I’ve learned one positive workaround, at least in one part of my life. If I love someone, I have to have a way to deal with such potential conflict. I learned very early in my life that I can’t allow myself to have that sort of conflict with someone I love. So in every relationship I’ve had that mattered to me, I’ve developed tools and strategies to defuse conflicts before they can turn into something ugly.
I simply can’t allow myself to have that sort of conflict with the person whose love I need and count upon.
The strategies have varied from one relationship to another, depending on the woman’s personality and depth of emotional understanding. But if she hasn’t been willing to understand and help deal with conflict in healthy ways, the relationship couldn’t work.
I still remember the moment when I learned that I could consciously take control of such a conflict. I was in my mid 20s and it was in a very important early relationship. I have no idea what the issue was, but something came up that made me feel attacked and I could tell she felt attacked, too. I knew we were about to have a big fight, something which had never happened with us.
It was as though time slowed down in that moment. I remember exactly where we were and what I saw around me. I remember thinking, “I can either let this turn into a fight or I can defuse it right now, depending on what I say.”
I wanted to lash out in anger about something. Instead, I interrupted the conflict and pointed out that we needed to change how we were handling this. We each climbed down from the angry place onto which we had climbed for battle — and then we worked it out as adults.
For the rest of the time we were together, we did exactly the same thing. We agreed that we would deal with conflicts before they turned into fights — and we never had what other people would consider an argument.
I haven’t learned to transfer that pattern to other relationships, probably because it works only when I trust someone completely. If I love someone and trust her — and if I feel the same love and trust from her — I can deal with conflict peacefully if she’s emotionally mature enough to do the same.
When I do have verbal confrontations with people — such as the minor one I had earlier today — I want nothing so much as to run away from everybody. I just want to be alone (or with someone I trust) in order to deal with the terrible way I’m feeling inside. Right now, there’s no one in my life who I can love and trust in that way, so I just have to withdraw and deal with the feelings alone — or maybe write about them, as is the case tonight.
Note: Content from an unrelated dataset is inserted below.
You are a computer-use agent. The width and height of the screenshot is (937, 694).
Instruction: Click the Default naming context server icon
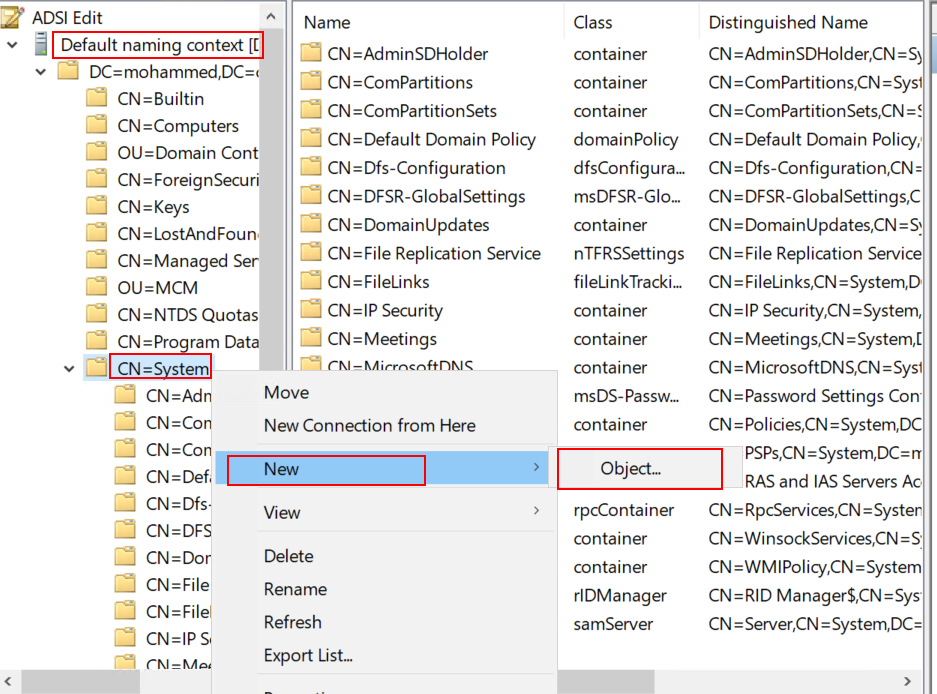pyautogui.click(x=42, y=45)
I don’t know whether I’ll ever be completely over the trauma of childhood. I suspect that a lot of people are suffering from the effects of hidden childhood trauma and just haven’t admitted it to themselves yet. I’m sometimes frustrated that I haven’t healed all the damage, but I should be grateful that I’ve already spent so many years moving down the road toward healing.
I’ll never like conflict. I’ll probably always feel anxious about it. But I have to face it head-on — and learn how to handle it well — because there will always be people who clash with me about something.